Much of academic discourse is like bad sex.  There are rigid rules about what you can say and what you can do, and too often, it is deadly boring because people are afraid to take risks because no one likes to be laughed at when their pants are down, literally or figuratively. Now there is a (very good) place for rigor, and marking and limiting our field of inquiry means we explore things in depth. A boundless field of possibility will remain forever unplowed. Rules give us a place to play.  The narratives we use to talk about ideas are necessary fantasies.  But we have to be careful, to not get caught up in thinking that there is only rule set, in thinking that there is only one right way to play this game. 

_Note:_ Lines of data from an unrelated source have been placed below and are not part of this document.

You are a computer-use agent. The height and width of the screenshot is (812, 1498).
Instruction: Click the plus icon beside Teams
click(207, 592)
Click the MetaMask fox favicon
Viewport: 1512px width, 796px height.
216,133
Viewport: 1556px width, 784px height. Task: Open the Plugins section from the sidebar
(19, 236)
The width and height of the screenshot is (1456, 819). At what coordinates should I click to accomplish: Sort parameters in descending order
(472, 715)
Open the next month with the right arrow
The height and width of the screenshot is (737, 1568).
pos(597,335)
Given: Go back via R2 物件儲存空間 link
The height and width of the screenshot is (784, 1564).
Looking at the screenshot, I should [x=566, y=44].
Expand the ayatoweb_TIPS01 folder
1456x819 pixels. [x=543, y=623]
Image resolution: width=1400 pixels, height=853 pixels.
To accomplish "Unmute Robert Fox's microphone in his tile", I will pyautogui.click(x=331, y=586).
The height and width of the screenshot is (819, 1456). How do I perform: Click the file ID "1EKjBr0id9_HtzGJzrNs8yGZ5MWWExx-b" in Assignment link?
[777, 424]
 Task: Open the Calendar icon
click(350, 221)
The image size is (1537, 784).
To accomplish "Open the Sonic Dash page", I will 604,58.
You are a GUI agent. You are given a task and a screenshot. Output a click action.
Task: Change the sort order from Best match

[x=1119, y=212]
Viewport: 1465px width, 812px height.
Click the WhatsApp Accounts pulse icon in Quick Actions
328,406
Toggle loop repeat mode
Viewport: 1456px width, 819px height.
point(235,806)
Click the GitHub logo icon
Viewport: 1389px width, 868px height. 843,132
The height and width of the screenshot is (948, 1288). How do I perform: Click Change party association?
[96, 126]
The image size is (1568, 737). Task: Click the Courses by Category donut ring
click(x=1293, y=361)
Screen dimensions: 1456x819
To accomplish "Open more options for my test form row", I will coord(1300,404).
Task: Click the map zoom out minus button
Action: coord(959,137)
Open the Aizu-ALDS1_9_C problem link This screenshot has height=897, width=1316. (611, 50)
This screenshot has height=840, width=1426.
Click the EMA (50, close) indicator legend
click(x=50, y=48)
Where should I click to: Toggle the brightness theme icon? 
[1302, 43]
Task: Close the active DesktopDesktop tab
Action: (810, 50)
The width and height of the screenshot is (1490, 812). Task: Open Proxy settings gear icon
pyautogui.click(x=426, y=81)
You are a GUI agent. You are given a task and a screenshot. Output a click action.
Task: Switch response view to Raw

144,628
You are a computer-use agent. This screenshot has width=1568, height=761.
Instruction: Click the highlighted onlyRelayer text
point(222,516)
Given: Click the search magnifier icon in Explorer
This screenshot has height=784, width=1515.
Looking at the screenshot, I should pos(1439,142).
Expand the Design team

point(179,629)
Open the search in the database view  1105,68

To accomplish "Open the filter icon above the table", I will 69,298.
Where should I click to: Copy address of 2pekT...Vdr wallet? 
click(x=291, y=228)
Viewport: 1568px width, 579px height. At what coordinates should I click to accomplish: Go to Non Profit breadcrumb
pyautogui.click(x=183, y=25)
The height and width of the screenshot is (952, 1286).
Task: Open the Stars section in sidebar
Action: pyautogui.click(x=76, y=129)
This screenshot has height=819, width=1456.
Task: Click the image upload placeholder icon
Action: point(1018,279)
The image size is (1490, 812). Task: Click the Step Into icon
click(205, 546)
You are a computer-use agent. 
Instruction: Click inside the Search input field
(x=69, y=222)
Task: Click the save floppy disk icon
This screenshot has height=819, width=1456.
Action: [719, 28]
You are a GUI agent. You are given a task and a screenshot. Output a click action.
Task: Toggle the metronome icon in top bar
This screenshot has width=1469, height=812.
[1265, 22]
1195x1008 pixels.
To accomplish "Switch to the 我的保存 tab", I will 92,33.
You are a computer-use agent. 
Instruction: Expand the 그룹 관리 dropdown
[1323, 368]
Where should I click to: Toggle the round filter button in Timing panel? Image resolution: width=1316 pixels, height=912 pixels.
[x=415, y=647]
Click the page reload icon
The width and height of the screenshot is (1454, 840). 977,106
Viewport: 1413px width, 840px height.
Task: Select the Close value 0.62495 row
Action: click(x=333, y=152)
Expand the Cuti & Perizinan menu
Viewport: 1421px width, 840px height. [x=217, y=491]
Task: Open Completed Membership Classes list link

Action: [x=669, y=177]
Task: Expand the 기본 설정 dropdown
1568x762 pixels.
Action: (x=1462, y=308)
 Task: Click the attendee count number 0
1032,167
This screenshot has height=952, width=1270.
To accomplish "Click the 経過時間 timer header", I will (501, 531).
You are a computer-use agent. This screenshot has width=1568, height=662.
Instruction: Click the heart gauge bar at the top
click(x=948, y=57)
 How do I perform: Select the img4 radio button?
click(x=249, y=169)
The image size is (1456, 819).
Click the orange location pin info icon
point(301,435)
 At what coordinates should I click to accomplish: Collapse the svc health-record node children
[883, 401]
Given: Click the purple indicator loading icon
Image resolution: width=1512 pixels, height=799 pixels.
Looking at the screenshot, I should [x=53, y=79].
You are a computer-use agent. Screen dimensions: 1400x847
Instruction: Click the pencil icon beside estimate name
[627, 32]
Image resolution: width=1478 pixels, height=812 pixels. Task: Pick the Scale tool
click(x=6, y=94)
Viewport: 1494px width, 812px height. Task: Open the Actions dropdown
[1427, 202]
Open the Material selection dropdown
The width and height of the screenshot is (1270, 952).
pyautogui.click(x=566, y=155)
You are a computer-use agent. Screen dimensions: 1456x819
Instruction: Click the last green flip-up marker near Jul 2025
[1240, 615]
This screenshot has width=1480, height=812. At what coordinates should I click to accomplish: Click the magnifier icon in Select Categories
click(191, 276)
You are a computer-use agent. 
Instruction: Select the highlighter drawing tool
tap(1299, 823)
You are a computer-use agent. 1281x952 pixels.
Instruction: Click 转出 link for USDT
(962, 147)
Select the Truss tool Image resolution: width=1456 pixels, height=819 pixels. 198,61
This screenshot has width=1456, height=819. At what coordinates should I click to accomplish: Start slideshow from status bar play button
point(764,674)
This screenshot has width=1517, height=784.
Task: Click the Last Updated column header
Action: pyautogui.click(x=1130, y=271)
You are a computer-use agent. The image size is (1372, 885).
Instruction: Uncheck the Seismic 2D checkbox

There is more than one way to skin a fish. 

 

We might need to be open to the notion that sometimes we need to spice up our intellectual life by greeting ourselves at the door wrapped in saran wrap.  We might need to be willing to be ridiculous; to cast our net in shark infested waters.  There is nothing wrong with the missionary position that most academic work takes; it is just important to remember that it is not the only position.  Other positions are not better, you don’t have to be kinky to have a good time, but rigor without rigidity is something to strive for.

 

It is not just because I am a sadist and enjoy imagining you squirming in your seat, and I do very much enjoy the image of you squirming in your seat, that I weave my net with sex.  I want to give y’all a gift.  I want my willful distortion to be so out there that you can’t help but think, “Damn, if she can do that, then what I want to do and say shouldn’t be a problem at all.” 

 

Here I am an idealist. 

 

I want each and every one of you to feel like you have the right to take in, envelope, envaginate any art work, any text, any idea. Let fluid motion get you and it wet.  Be greedy like Derrida, try to capture everything in your net knowing that you can never keep your catch. You must release it.  You will be left with traces.  The net you use is not the same one that Derrida (or Badiou or any other thinker) used though you might weave some of his rope into your web.  I imagine that almost no one will try to weave my ropes into their nets.

 

You must remember that you did not spin most of the rope you use to weave your net.  The fibers were selected and spun together by conversations that stretch back for generations.  I say this because what you capture in your net, what you choose to take in, what you mark with your wetness, is not just determined by you.  You are not so much outside of the net, using it as a tool.  You are caught in it.  I am caught in my net.  I writhe in it.

 

Despite being as much caught as a catcher, we still must try to catch things in our nets.  Go fish.  Just remember that the net you use, the net that uses you, limits the type of fish you will find squirming in your net.